*** Opening Exercise data ***
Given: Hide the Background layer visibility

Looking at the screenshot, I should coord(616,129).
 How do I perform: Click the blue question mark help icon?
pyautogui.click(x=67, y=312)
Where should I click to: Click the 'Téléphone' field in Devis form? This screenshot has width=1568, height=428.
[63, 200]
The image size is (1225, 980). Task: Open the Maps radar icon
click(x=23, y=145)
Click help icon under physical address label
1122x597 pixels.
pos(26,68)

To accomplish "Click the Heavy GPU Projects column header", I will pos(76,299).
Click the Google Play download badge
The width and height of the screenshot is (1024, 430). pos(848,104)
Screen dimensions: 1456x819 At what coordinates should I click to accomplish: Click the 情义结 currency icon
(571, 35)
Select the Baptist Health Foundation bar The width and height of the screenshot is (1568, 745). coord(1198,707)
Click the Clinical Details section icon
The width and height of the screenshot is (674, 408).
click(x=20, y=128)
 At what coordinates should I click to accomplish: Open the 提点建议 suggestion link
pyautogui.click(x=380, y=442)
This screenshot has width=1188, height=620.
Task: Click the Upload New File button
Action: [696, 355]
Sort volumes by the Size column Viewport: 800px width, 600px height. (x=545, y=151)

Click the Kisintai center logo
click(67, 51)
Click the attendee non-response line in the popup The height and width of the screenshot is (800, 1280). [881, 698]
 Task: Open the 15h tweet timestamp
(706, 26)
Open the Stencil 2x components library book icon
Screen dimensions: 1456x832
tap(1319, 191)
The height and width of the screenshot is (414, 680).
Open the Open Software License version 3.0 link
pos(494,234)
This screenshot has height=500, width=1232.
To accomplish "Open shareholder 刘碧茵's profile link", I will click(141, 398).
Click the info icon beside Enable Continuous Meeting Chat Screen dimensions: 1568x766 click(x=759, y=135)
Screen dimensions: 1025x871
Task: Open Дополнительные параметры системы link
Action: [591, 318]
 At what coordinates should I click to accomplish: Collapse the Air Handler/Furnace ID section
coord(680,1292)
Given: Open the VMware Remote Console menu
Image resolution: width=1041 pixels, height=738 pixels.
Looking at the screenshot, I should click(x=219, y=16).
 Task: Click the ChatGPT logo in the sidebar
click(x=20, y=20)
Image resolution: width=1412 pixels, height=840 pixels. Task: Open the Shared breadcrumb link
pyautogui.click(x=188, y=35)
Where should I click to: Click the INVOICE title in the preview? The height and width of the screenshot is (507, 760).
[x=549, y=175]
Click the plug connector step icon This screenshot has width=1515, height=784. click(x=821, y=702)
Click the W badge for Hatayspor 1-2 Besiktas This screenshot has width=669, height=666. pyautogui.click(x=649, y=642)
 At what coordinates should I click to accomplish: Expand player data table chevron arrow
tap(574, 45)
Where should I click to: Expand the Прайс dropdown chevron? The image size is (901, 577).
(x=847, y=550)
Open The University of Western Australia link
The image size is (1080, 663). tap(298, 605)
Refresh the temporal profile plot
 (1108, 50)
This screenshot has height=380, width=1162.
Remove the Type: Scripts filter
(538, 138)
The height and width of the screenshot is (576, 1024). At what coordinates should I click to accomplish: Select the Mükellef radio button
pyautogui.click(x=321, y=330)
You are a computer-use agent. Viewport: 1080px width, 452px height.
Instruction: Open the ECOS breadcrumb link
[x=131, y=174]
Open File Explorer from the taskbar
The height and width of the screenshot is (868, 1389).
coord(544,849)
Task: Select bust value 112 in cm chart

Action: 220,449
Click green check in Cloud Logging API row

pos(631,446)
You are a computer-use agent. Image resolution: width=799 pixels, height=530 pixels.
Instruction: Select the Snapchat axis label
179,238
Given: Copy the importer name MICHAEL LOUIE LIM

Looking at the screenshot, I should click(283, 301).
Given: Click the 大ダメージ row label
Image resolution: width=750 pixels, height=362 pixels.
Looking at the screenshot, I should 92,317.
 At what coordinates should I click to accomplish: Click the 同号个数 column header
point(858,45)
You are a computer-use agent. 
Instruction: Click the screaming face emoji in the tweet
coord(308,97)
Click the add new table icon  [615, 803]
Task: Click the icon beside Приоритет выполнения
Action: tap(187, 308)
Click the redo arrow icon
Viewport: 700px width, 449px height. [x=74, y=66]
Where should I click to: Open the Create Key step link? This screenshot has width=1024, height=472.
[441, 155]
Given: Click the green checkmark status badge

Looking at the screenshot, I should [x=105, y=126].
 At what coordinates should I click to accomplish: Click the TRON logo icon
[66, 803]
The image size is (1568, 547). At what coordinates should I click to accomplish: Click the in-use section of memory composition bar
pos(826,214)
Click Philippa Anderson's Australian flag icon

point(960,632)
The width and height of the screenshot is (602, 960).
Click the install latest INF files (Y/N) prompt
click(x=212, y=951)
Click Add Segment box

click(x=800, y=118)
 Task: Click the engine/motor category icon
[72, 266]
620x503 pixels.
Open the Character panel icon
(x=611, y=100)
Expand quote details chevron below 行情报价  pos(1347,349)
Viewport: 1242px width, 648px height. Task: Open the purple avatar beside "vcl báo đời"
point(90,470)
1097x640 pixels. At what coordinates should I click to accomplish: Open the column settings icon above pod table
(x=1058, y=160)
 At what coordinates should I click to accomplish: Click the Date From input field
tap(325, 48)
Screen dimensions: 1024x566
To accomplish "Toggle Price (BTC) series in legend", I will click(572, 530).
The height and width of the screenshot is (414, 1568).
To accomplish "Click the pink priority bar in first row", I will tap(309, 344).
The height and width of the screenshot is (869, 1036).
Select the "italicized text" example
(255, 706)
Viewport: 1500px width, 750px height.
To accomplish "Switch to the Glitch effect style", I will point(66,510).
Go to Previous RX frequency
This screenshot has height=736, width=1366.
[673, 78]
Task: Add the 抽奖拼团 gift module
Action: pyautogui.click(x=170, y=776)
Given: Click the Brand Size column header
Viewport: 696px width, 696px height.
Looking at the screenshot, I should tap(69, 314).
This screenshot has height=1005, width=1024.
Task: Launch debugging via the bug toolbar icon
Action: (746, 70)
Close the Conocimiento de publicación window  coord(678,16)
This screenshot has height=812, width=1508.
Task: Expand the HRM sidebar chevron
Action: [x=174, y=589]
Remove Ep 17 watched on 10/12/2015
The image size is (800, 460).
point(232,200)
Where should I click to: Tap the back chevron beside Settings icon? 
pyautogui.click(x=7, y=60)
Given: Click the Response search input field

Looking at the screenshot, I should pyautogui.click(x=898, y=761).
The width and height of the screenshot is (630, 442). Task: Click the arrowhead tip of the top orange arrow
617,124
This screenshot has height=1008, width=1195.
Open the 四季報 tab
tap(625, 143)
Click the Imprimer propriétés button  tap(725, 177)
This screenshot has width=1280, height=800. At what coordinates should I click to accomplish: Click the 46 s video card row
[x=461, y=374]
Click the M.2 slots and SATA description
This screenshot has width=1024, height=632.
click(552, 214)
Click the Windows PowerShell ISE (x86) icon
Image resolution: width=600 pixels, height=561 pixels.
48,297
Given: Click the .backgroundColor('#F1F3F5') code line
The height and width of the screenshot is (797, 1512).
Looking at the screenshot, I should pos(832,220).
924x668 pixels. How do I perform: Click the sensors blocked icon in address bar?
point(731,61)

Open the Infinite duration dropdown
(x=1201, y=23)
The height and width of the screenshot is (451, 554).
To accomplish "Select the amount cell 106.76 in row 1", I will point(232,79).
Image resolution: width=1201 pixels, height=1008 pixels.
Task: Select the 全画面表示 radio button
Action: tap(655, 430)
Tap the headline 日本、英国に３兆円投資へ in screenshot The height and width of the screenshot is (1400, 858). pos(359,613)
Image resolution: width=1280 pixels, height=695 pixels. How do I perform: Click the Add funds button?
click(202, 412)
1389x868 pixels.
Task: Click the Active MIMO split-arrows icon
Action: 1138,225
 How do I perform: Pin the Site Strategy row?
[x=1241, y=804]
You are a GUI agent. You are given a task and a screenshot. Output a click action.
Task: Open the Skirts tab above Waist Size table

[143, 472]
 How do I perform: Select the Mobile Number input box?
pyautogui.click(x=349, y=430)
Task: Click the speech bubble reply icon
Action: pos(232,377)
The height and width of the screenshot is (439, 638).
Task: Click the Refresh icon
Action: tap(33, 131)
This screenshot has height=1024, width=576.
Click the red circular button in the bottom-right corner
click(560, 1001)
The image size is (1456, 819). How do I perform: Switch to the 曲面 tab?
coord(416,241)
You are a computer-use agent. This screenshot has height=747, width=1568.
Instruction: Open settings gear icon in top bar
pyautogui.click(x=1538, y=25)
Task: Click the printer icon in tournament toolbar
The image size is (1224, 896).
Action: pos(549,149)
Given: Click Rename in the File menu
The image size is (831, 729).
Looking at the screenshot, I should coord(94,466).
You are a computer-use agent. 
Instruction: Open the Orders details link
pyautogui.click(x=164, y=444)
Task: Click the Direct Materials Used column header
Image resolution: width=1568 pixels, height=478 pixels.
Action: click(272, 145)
*** Closing Exercise data ***
§ Exercise brief
Within the records above, count the lines that hold the word "menu" and give only that number.

§ Your response
2